On April 21^st 2025, Guo Lab at Shenzhen Bay Laboratory (SZBL) convened an internal Alzheimer’s disease (AD) symposium themed “Diagnostic and Therapeutic Targets for Alzheimer’s Disease in APOE4 Carriers”. The full-day meeting was held at SZBL Building B, Room 103        

        Organized by Dr. Tengfei Guo, the symposium focused on advancing mechanistic understanding and translational strategies for AD in the context of the APOE4 risk genotype, including discussions on disease mechanisms, newly target discovery, and early-stage clinical prospects. 

        The agenda of the symposium featured a series of research presentations spanning cohorts, molecular imaging, genetics, and human cellular models, including:

• 1. Opening remarks by Dr. Tengfei Guo (Shenzhen Bay Laboratory). 

• 2. Research on how prodromal psychobehavioral changes may progress to AD (Shanghai Mental Health Center; Dr. Xia Li). 
• 3. Updates on the CPAS molecular imaging cohort for preclinical AD research (Huashan Hospital, Fudan University; Dr. Fang Xie). 
• 4. Findings from human and macaque cohorts identifying synergistic and antagonistic factors associated with APOE4 (Kunming Institute of Zoology, Chinese Academy of Sciences; Dr. Dengfeng Zhang). 
• 5. Applications of human iPSC-derived differentiation models in studying APOE-regulated AD pathology (Suzhou University; Dr. Jing Zhao). 
• 6. A progress report on the “FAITH” cohort (Fujian Medical University; Dr. Jiawei Xin). 

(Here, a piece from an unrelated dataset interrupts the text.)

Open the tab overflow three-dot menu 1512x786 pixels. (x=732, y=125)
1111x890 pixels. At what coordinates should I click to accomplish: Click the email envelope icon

• 7. Updates on the “Greater-Bay-Area Healthy Aging Brain Study (GHABS) cohort”, including community-based AD cohorts and APOE4 early diagnosis and intervention (Shenzhen Bay Laboratory; Dr. Tengfei Guo).

        The symposium concluded with an extended post-meeting discussion session to facilitate in-depth scientific exchange and explore future collaboration opportunities. 

        By bringing together multi-institutional expertise across clinical cohorts, imaging, genetics, and stem-cell modeling, the symposium strengthened cross-disciplinary dialogue toward more precise and actionable strategies for Alzheimer’s disease—particularly for individuals carrying the APOE4 risk allele.